Lee DC , Lee HR , Oh KW .
Department of Family Medicine, Miz Medi Hospital, Korea.
Department of Internal Medicine, Miz Medi Hospital, Korea.
Department of Family Medicine, Young-dong Severance Hospital, Korea. love0614@yumc.yonsei.ac.kr
Abstract

BACKGROUND: Pharmacological stress tests for the diagnosis of GH deficiency are unpleasant, labor intensive and potentially dangerous. Reports on urinary GH measurement for the assessment of GH have been published after highly sensitive immunoassaies were developed. The aim of this study was to determine whether a 24- hour urine GH as an alternative method for GH assessment were reliable in predicting GH deficiency defined by L-dopa stimulation test.
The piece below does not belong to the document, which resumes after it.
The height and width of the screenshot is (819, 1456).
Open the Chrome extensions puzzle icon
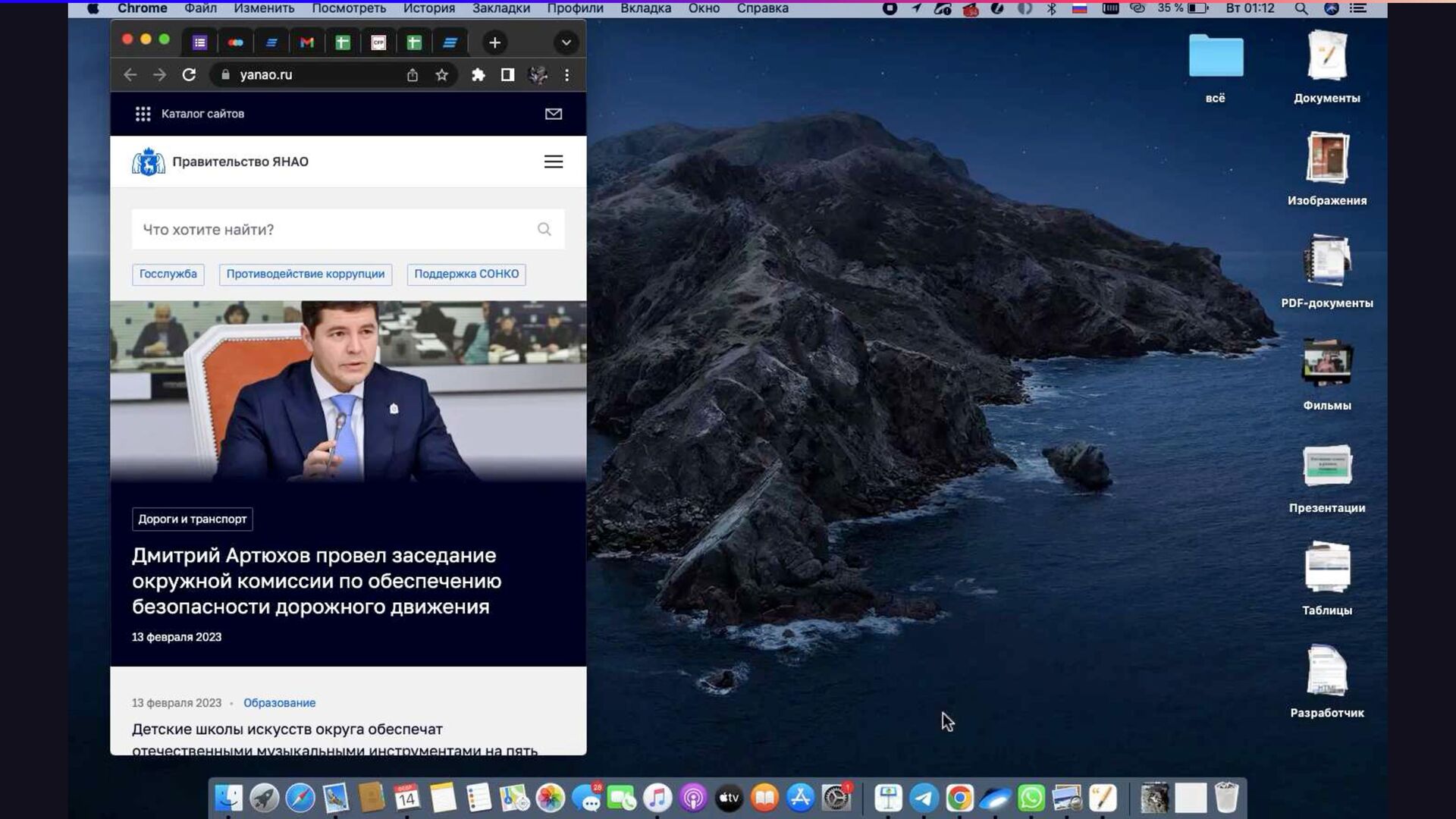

METHODS: Thirty women, ages 45 to 67, were studied. L-dopa stimulation tests were performed with an ingestion of 500 mg of L-dopa. Serum GH and IGF-1 were measured by a radioimmunoassay using commercially available reagents and uGH was estimated from the 24-hour urine. Then, the mean and its distribution of uGH values were compared according to the GH status defined by L-dopa stimulation test. RESULTS: The correlation between the uGH and the peak values after L-dopa stimulation test was significant (r=0.46; p<0.01). The mean value of uGH in the GH deficiency group was significantly lower than that of the normal group P<0.05). But because of the broad overlap of uGH in the two groups uGH showed no good separation GH deficiency from normal group although uGH reflects GH status significantly. CONCLUSION: uGH reflects GH status significantly, but because of broad overalp uGH couldn't separate GH deficiency form normal group defined by L-dopa stimulation test.